Олег встретил Леву в чрезвычайном возбуждении - он только что посмотрел телевизионные новости и кипел :
- У них только хватает фантазии изобретать все новые мерзости друг про друга, гадость какая и даже название какое-то, интеллигентно выражаясь, канализационное - "слив компромата". Других забот нет! Знаешь, я понял, все дело в невероятной узости кругозора и интересов. Наверное, это вообще свойство политиков. Вот я, например, уже потому не мог бы заниматься политикой, что мне слишком многое интересно. Причем каждый день - новое. Вот сегодня я шел в булочную и передо мной бежала собака. Ничего особенного, какая-то дворняга. А я стал смотреть, как она передвигает лапы и не мог уследить. Я почитал в энциклопедии про лошадей - аллюр, рысь, галоп, а собака - как?
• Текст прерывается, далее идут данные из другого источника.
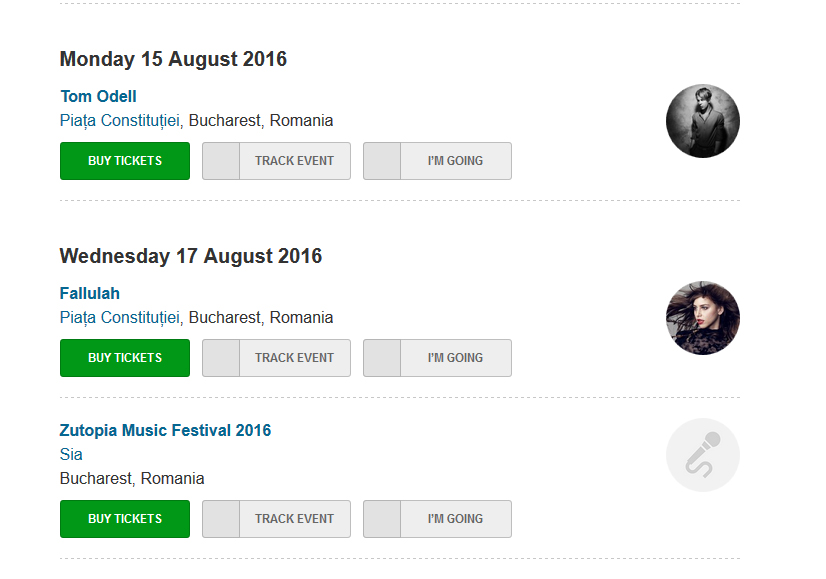Viewport: 826px width, 579px height.
Task: Open Piața Constituției venue link under Fallulah
Action: click(x=120, y=318)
Лева давно привык к парадоксальному течению мысли Аллегро, обычно с легкостью включался в его рассуждения, но сегодня не был расположен и постарался перевести беседу в более конкретное русло:
- Ну как твоя контора? - Вопрос почти неприлично пустой, еще менее годный для поддержания разговора, чем обсуждение погоды за окном.
Олег махнул рукой:
- Пока зарплату исправно дают. Правда, жена просила побольше подкидывать, алиментов не хватает.
Жену Олега Лева видел всего раза два, они познакомились на излете Олеговой семейной жизни, и у него в памяти осталось что-то тусклое, скучное, как понедельник, - лицо, слова, испеченное ею фирменное печенье, салфеточка под каждой чашкой.
- А дочка как?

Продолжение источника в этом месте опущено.